┌──

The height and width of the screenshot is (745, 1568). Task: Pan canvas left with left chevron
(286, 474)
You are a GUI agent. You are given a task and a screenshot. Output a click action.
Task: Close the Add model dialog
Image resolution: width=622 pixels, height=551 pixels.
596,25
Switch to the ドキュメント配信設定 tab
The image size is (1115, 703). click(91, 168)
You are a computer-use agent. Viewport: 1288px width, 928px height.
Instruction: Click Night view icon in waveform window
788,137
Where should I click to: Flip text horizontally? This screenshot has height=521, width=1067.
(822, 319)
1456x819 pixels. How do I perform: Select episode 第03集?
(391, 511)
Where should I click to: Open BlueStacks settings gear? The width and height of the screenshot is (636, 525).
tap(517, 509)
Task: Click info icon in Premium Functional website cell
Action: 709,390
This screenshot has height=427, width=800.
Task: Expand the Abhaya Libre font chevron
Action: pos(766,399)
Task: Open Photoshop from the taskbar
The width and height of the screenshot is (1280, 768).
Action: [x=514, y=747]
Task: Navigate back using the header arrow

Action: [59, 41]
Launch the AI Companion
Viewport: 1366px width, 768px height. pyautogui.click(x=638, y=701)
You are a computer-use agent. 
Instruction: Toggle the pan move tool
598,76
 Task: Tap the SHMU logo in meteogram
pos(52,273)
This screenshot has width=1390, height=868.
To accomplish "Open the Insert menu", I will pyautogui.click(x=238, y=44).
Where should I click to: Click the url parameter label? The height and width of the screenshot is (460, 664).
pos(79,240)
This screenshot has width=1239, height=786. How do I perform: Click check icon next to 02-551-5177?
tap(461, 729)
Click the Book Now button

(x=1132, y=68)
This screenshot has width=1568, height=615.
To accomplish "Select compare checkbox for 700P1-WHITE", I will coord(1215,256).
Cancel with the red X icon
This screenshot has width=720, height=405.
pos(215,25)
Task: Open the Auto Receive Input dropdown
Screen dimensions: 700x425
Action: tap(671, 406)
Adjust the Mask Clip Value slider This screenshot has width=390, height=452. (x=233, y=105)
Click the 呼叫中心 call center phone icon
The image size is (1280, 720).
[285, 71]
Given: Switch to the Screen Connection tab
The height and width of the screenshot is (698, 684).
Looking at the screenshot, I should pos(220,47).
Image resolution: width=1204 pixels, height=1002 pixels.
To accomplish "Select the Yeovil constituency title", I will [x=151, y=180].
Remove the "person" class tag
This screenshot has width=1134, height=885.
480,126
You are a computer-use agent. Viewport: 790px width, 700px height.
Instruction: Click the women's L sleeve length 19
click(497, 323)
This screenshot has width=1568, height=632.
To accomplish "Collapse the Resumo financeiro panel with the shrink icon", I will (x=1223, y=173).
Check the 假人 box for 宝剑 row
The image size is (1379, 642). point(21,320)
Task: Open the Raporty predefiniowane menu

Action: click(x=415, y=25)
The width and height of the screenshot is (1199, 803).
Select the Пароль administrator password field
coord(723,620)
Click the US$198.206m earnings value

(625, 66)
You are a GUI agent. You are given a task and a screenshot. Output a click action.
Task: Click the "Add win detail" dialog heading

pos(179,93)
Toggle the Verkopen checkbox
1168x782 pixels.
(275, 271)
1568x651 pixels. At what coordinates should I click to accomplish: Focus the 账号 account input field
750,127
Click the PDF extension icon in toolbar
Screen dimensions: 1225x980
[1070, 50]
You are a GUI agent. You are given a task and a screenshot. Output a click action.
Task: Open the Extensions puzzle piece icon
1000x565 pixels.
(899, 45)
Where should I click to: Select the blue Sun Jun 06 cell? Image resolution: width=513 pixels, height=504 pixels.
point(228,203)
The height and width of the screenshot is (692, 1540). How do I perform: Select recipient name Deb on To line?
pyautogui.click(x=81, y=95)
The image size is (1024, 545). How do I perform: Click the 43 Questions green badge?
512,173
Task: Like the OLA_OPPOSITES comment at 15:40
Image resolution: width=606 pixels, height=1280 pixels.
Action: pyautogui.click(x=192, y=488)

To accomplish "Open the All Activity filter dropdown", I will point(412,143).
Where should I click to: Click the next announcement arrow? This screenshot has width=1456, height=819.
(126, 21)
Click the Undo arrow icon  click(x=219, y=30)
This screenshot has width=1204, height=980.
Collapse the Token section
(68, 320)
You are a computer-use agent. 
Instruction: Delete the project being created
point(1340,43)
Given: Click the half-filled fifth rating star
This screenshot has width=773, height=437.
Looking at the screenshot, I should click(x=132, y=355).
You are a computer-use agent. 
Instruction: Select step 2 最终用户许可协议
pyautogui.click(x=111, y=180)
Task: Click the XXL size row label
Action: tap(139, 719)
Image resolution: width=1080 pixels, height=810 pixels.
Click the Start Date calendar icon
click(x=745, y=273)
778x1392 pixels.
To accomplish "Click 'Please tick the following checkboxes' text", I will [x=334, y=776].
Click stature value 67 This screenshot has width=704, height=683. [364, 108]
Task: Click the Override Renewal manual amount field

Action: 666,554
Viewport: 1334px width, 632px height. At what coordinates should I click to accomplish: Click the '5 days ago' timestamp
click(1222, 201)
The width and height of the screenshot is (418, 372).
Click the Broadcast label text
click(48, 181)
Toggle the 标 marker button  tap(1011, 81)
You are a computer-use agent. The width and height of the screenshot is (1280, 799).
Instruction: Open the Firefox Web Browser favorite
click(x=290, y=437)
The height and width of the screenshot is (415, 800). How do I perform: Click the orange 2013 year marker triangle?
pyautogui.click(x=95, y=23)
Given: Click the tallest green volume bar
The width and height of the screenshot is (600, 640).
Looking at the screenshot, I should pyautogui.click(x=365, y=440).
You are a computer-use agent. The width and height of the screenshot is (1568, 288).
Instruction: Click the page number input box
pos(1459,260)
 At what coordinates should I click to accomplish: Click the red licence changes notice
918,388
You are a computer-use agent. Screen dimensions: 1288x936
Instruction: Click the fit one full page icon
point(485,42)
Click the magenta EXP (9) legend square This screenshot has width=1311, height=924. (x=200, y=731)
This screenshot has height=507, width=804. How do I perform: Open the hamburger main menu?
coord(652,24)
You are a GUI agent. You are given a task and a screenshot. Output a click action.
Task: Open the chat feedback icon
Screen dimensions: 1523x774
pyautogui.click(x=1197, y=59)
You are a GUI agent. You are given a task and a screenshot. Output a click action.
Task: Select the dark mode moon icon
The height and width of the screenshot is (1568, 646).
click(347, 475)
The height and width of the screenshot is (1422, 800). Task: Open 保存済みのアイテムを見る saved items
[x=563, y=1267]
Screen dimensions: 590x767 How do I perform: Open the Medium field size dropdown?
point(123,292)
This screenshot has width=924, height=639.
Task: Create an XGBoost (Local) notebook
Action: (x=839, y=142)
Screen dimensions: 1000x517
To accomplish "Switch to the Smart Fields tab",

└──

--- Work required ---
Repeat every line of the data word for word until you have repeated the line that contains "Given: Switch to the Screen Connection tab", which is the last one to include.

--- Answer section ---
The height and width of the screenshot is (745, 1568). Task: Pan canvas left with left chevron
(286, 474)
You are a GUI agent. You are given a task and a screenshot. Output a click action.
Task: Close the Add model dialog
Image resolution: width=622 pixels, height=551 pixels.
596,25
Switch to the ドキュメント配信設定 tab
The image size is (1115, 703). click(91, 168)
You are a computer-use agent. Viewport: 1288px width, 928px height.
Instruction: Click Night view icon in waveform window
788,137
Where should I click to: Flip text horizontally? This screenshot has height=521, width=1067.
(822, 319)
1456x819 pixels. How do I perform: Select episode 第03集?
(391, 511)
Where should I click to: Open BlueStacks settings gear? The width and height of the screenshot is (636, 525).
tap(517, 509)
Task: Click info icon in Premium Functional website cell
Action: 709,390
This screenshot has height=427, width=800.
Task: Expand the Abhaya Libre font chevron
Action: pos(766,399)
Task: Open Photoshop from the taskbar
The width and height of the screenshot is (1280, 768).
Action: [x=514, y=747]
Task: Navigate back using the header arrow

Action: [59, 41]
Launch the AI Companion
Viewport: 1366px width, 768px height. pyautogui.click(x=638, y=701)
You are a computer-use agent. 
Instruction: Toggle the pan move tool
598,76
 Task: Tap the SHMU logo in meteogram
pos(52,273)
This screenshot has width=1390, height=868.
To accomplish "Open the Insert menu", I will pyautogui.click(x=238, y=44).
Where should I click to: Click the url parameter label? The height and width of the screenshot is (460, 664).
pos(79,240)
This screenshot has width=1239, height=786. How do I perform: Click check icon next to 02-551-5177?
tap(461, 729)
Click the Book Now button

(x=1132, y=68)
This screenshot has width=1568, height=615.
To accomplish "Select compare checkbox for 700P1-WHITE", I will coord(1215,256).
Cancel with the red X icon
This screenshot has width=720, height=405.
pos(215,25)
Task: Open the Auto Receive Input dropdown
Screen dimensions: 700x425
Action: tap(671, 406)
Adjust the Mask Clip Value slider This screenshot has width=390, height=452. (x=233, y=105)
Click the 呼叫中心 call center phone icon
The image size is (1280, 720).
[285, 71]
Given: Switch to the Screen Connection tab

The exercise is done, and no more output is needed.